SUPPLIED RECORDS Start Marker
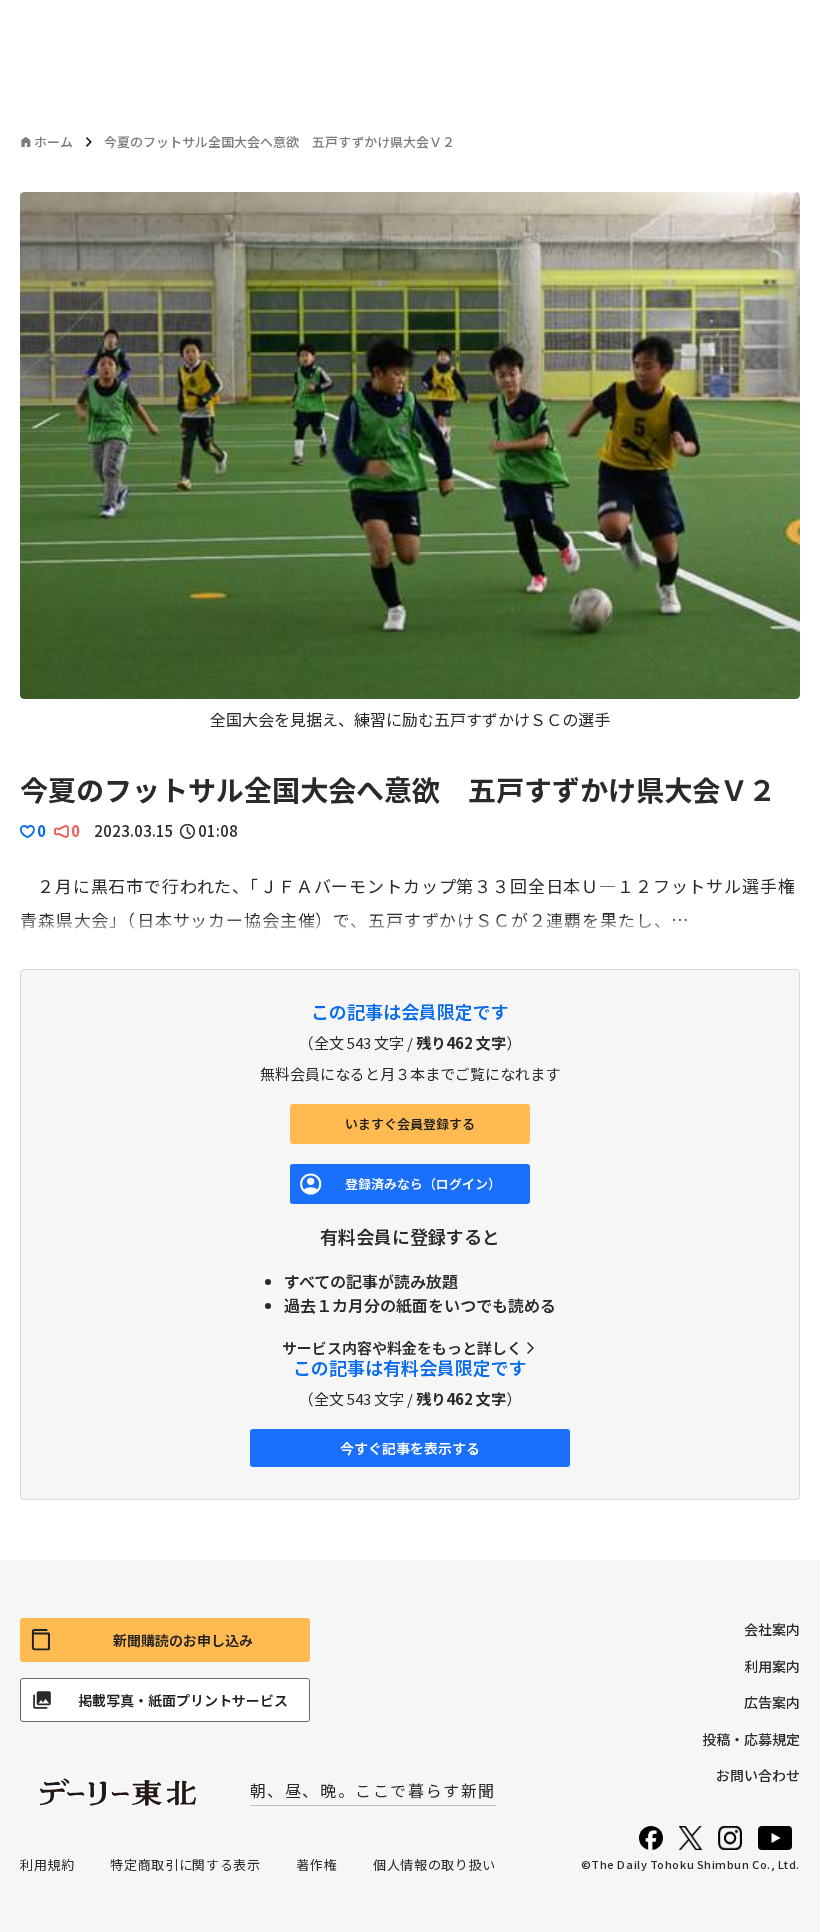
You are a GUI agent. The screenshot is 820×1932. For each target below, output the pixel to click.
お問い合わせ (758, 1775)
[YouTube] (775, 1838)
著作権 (316, 1864)
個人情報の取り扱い (434, 1864)
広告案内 (772, 1702)
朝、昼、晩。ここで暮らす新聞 (373, 1790)
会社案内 (772, 1629)
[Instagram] (730, 1838)
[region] (410, 461)
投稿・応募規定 (751, 1739)
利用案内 (772, 1666)
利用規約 (47, 1864)
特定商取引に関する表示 (185, 1864)
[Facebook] (651, 1838)
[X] (690, 1838)
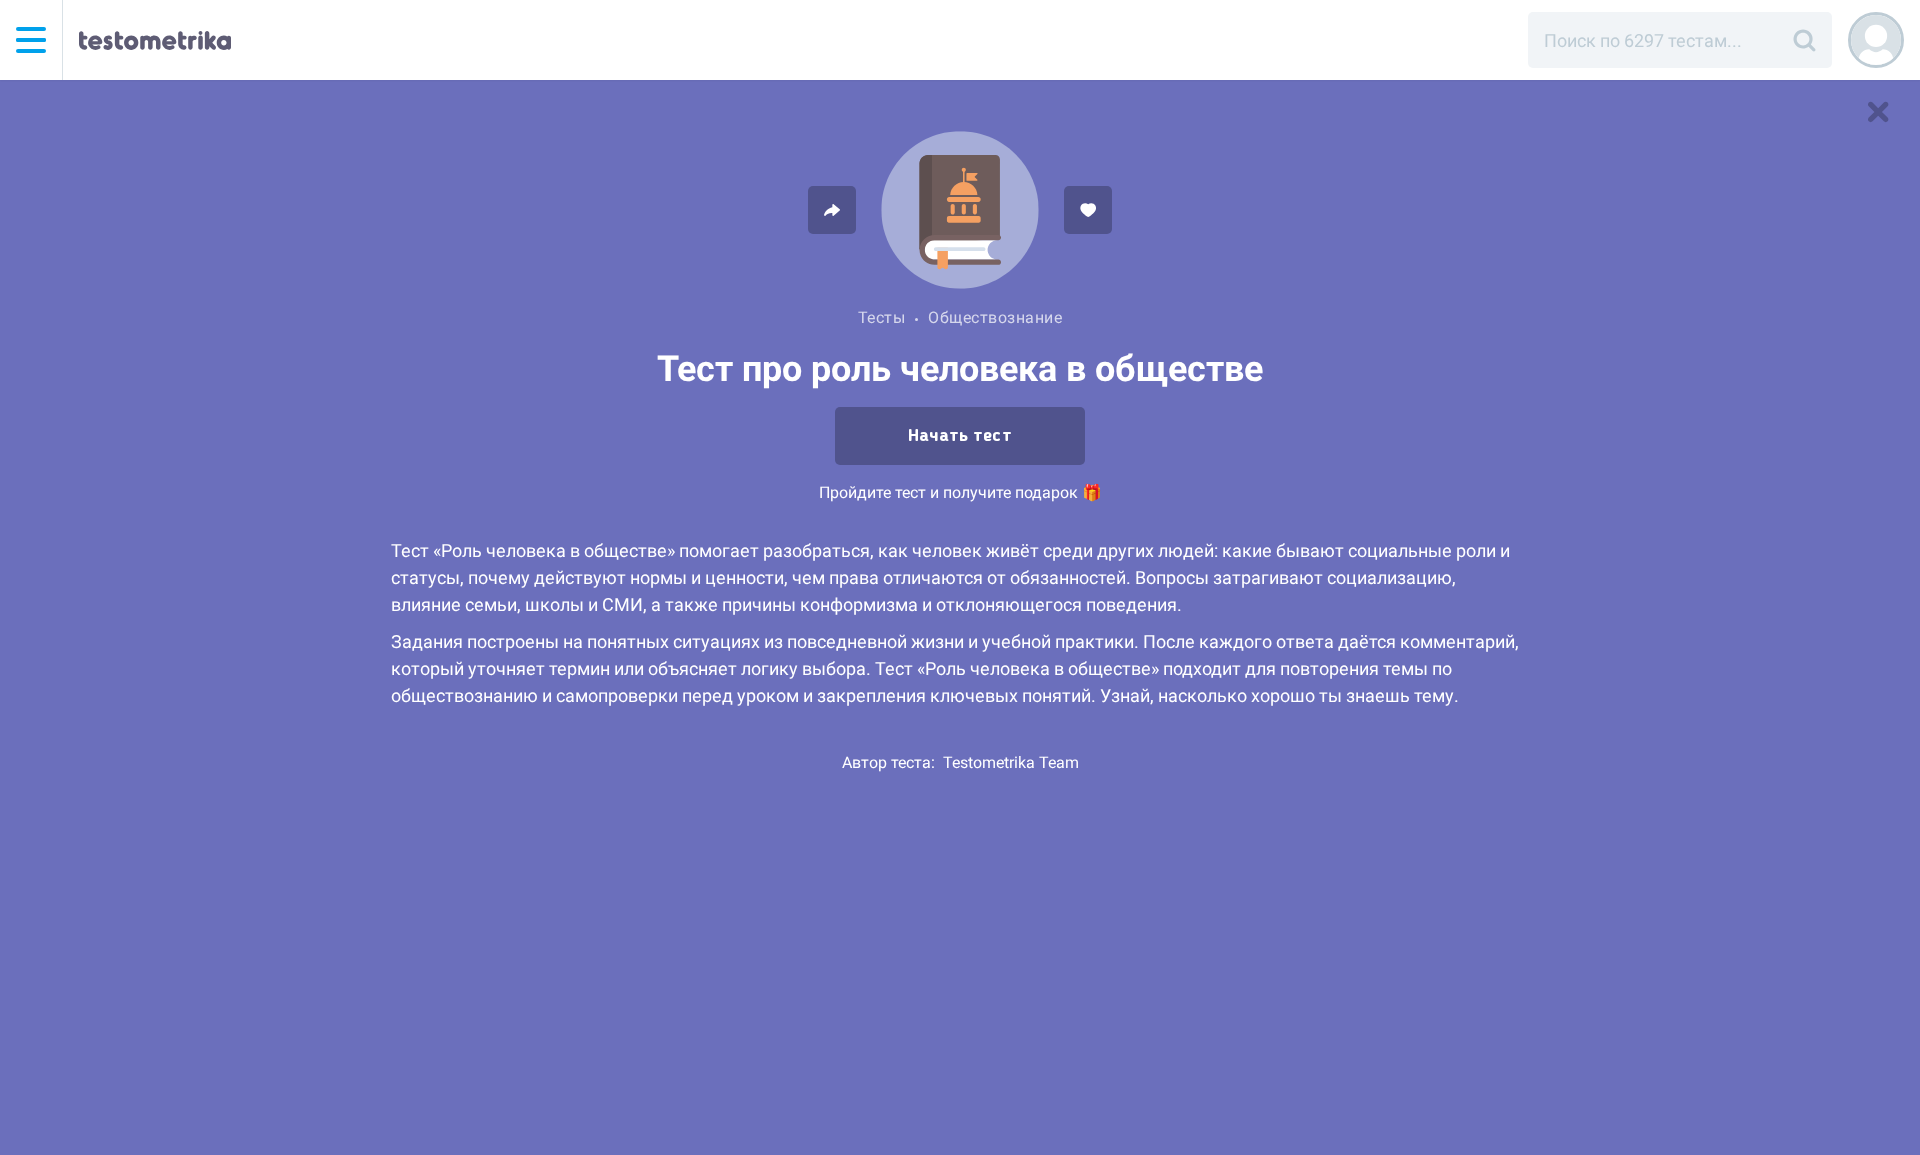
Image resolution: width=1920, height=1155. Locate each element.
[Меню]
SUPPLIED RECORDS End Marker
Copy every line of the listing where the word "each" appears.

You are a GUI agent. The screenshot is 820×1932. For each target below, output the pixel to click.
Image resolution: width=1920, height=1155. Locate each element.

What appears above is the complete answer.